Further, as the SAF Coalition explains:
Under a payment-transfer initiative known as ‘book-and-claim,’ operators for the first time will be able to purchase SAF even at airports where it’s not available. Under the program, for each gallon of conventional fuel purchased at Teterboro Airport outside New York City, Hanscom Field in the Boston area and Dulles International Airport, Washington, D.C.’s main international terminal, an equivalent amount of conventional fuel will be replaced with SAF on flights departing from Van Nuys airport in the Los Angeles area.
Sustainable aviation fuels are carbon-cutting turbine fuels, made from bio-based or other sources, which can reduce a flight’s emissions by as much as 80%. It’s currently available in limited quantities but is produced from renewable sources. It works exactly the same as conventional fuel.
However, SAF manufacturers have some kinks to iron out, as Market Watch writes:
Aviation biofuels exist, i.e., fuel made from plants or waste biomass that has a much lower carbon footprint, and is generally blended in with regular jet fuel. The big obstacle is making enough without competing with food production, at a low enough price.

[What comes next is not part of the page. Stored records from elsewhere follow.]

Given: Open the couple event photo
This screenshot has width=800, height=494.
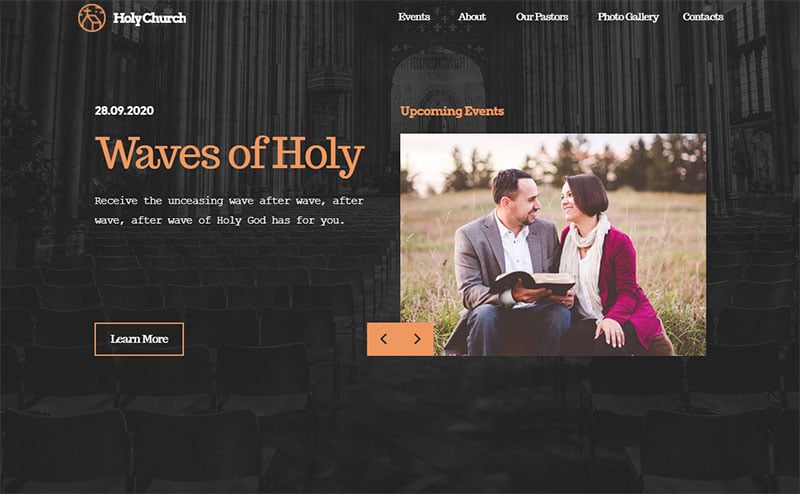Looking at the screenshot, I should point(553,244).
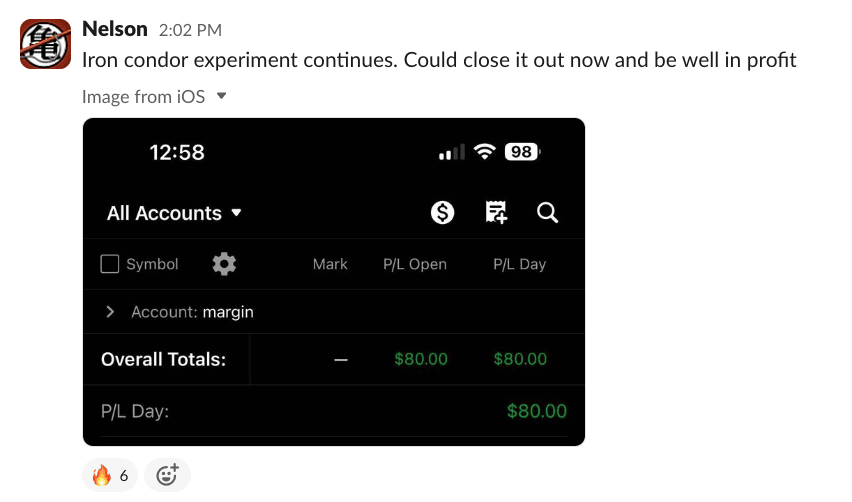Click the fire emoji reaction
This screenshot has height=502, width=852.
(x=110, y=475)
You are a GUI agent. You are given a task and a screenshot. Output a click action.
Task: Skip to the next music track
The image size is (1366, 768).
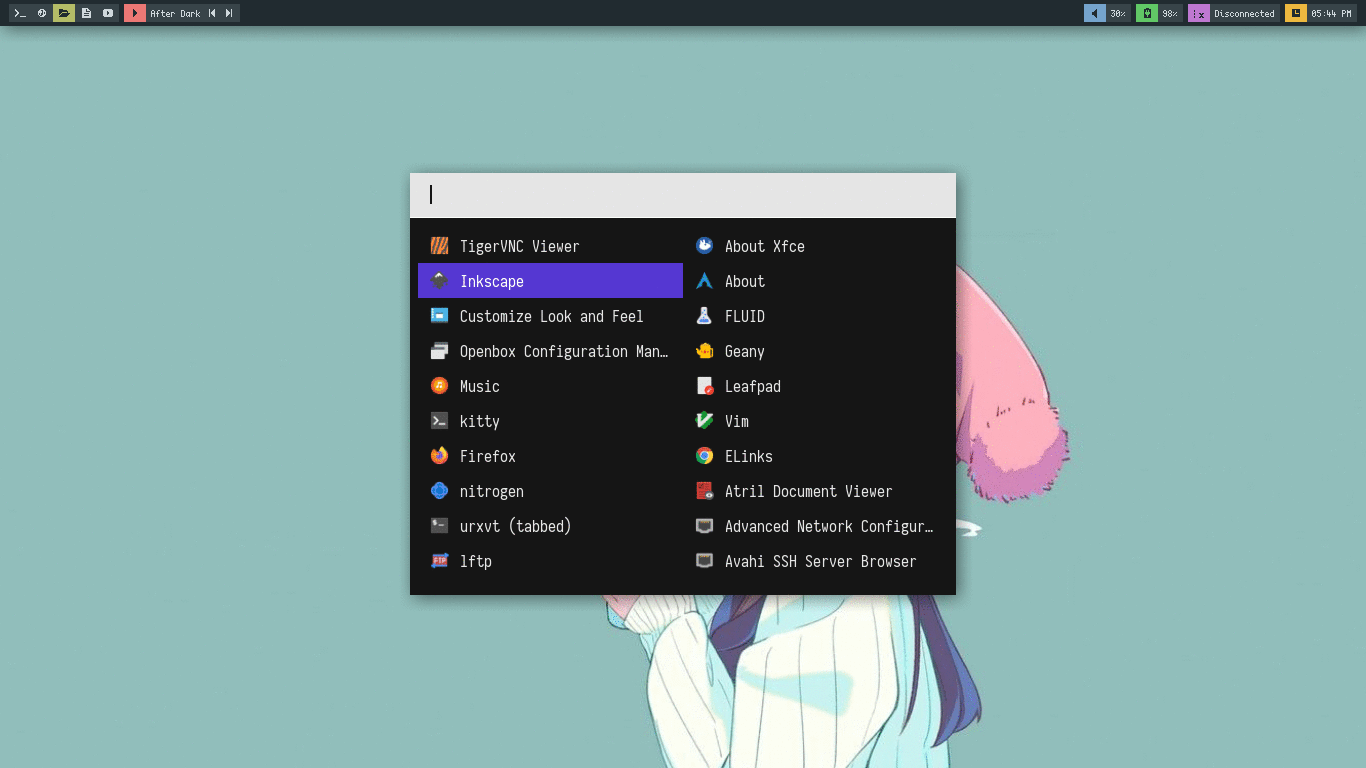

At the moment, sustainable aviation fuels (SAF), as the industry calls them, are about three times more expensive than commercial fossil-fuel derived jet fuel.
The SAF Coalition is made up of the European Business Aviation Association (EBAA), General Aviation Manufacturers Association (GAMA), International Business Aviation Council (IBAC), National Air Transportation Association (NATA), and the National Business Aviation Association (NBAA).
The SAF Coalition will host the Business Aviation Global Sustainability Summit in Washington, D.C., in March 2020 to accelerate the availability and use of SAF.
A common annual criticism of the annual World Economic Forum at Davos meeting is that everyone talks about sustainability but arrives in polluting private jets, and that contributes to the perception of the event as being elitist and hypocritical. As Electrek asserted yesterday:
What’s really important is what real and concrete actions come out of Davos when it comes to the reduction of the use of fossil fuels and greenhouse gases.
So, while SAF needs some serious fine-tuning, the effort to reduce aircraft emissions is welcome. When it comes to private jets (thousands show up at Davos), their overall emissions are lower than commercial flights, but the carbon footprint for individual passengers on private jets is much higher, as there are fewer passengers.